A oposição contestou os números divulgados pelo CNE e denunciou irregularidades, informando que Edmundo González teve 70% dos votos, e Maduro, 30%. 

De acordo com o órgão estadual, 59% dos eleitores participaram da votação, o que aponta 13 pontos acima dos 46% registrados em 2018, quando Maduro conquistou o segundo mandato.

Cidadão venezuelano vota seção eleitoral durante a eleição presidencial, em Caracas. – Foto: Maxwell Briceno/Reuters

O atual presidente discursou na madrugada desta segunda-feira (29) e defendeu o sistema eleitoral venezuelano, alegando que houve auditoria e revisão dos resultados.

Maduro também afirmou, em discurso a apoiadores em frente ao Palácio de Miraflores após a divulgação do resultado, que a reeleição era o triunfo da paz e da estabilidade.

Com este resultado, Nicolás Maduro foi reconduzido para um novo mandato de seis anos, de janeiro de 2025 a janeiro de 2031.

Oposição

Após o Conselho Nacional da Venezuela (CNE), órgão eleitoral alinhado ao presidente, declarar a vitória de Nicolás Maduro, a coalizão oposicionista da Venezuela se pronunciou alegando que não reconhece a decisão. 

A líder oposicionista María Corina Machado, impedia de concorrer no pleito, disse que a declaração do CNE vai contra as pesquisas internas que apontavam vitória da oposição com ampla margem em relação a Maduro.

A coalizão oposicionista da Venezuela alegou que não reconhece a decisão do CNE. – Foto: Reuters

Machado também afirma que a oposição ganhou em todos os Estados e que os resultados esperados dariam a vitória a González com cerca de 70% dos votos contra 30% dos governistas.

O candidato Edmundo González afirmou, em breve discurso, que “nossa luta continua, e não descansaremos até que a vontade popular seja respeitada”.

Repercussão mundial

Diversas autoridades internacionais questionaram o anúncio de vitória de Maduro, muitos políticos rejeitaram os resultados e pediram auditorias independentes.

O secretário de Estado dos Estados Unidos, Antony Blinken, afirmou que o país tem sérias preocupações de que o resultado anunciado não reflita a vontade ou os votos do povo venezuelano”.

“A comunidade internacional e o povo venezuelano esperam que a transparência e as garantias eleitorais prevaleçam para todos os setores.
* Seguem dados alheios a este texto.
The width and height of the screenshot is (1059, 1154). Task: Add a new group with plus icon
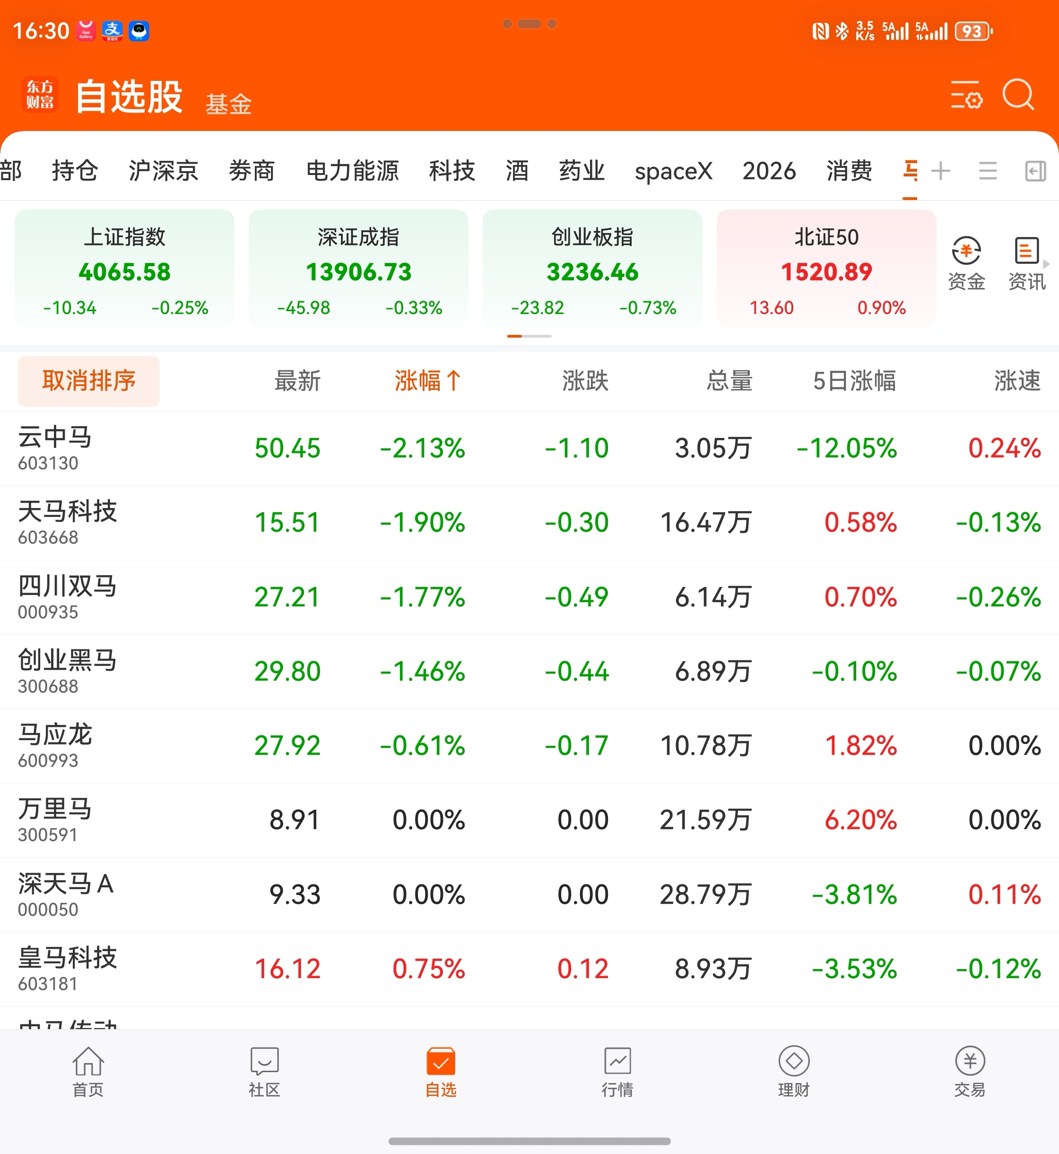coord(940,171)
É importante esclarecer quaisquer dúvidas sobre os resultados. Isto implica que os observadores internacionais apresentem as suas conclusões sobre o processo”, escreveu o ministro das Relações Exteriores da Colômbia, Luis Gilberto Murillo, num comunicado.

Diversas autoridades internacionais questionaram o anúncio de vitória de Maduro. – Foto: Juan Barreto/AFP

Já o presidente chileno, Gabriel Boric, disse que o governo não reconheceráqualquer resultado que não seja verificável”. 

Além disso, também alegou que os resultados publicados “são difíceis de acreditar”, razão pela qual exigiu total transparência das atas de votação e do processo”.

Em comunicado, o governo da Costa Rica disse que não reconhece a eleição de Maduro, que chamou de “fraudulenta” e disse que a “repudia”.

O ministro das Relações Exteriores do Peru, Javier González Olaechea, disse que seu país não aceitará a violação da vontade popular do povo venezuelano”.

Em nota divulgada pelo Ministério das Relações Exteriores, o governo brasileiro afirmou que “acompanha com atenção o processo de apuração” das eleições presidenciais na Venezuela e que vai aguardar a publicação dos “dados desagregados” pelo CNE.

Já países como Rússia, Nicarágua, Bolívia, Hondura, China e Cuba parabenizaram Maduro pela vitória.

O presidente da Rússia, Vladimir Putin, felicitou Maduro pela sua reeleição como presidente da Venezuela. – Foto: TASS

“As relações russo-venezuelanas têm o carácter de uma parceria estratégica. Estou certo de que as suas atividades à frente do Estado continuarão a contribuir para o seu desenvolvimento progressivo em todas as direções”, afirmou Putin.

A China e a Venezuela são bons amigos e parceiros que se apoiam. Este ano marca o 50º aniversário do estabelecimento de relações diplomáticas entre a China e a Venezuela”, disse o porta-voz do Ministério das Relações Exteriores da China, Lin Jian.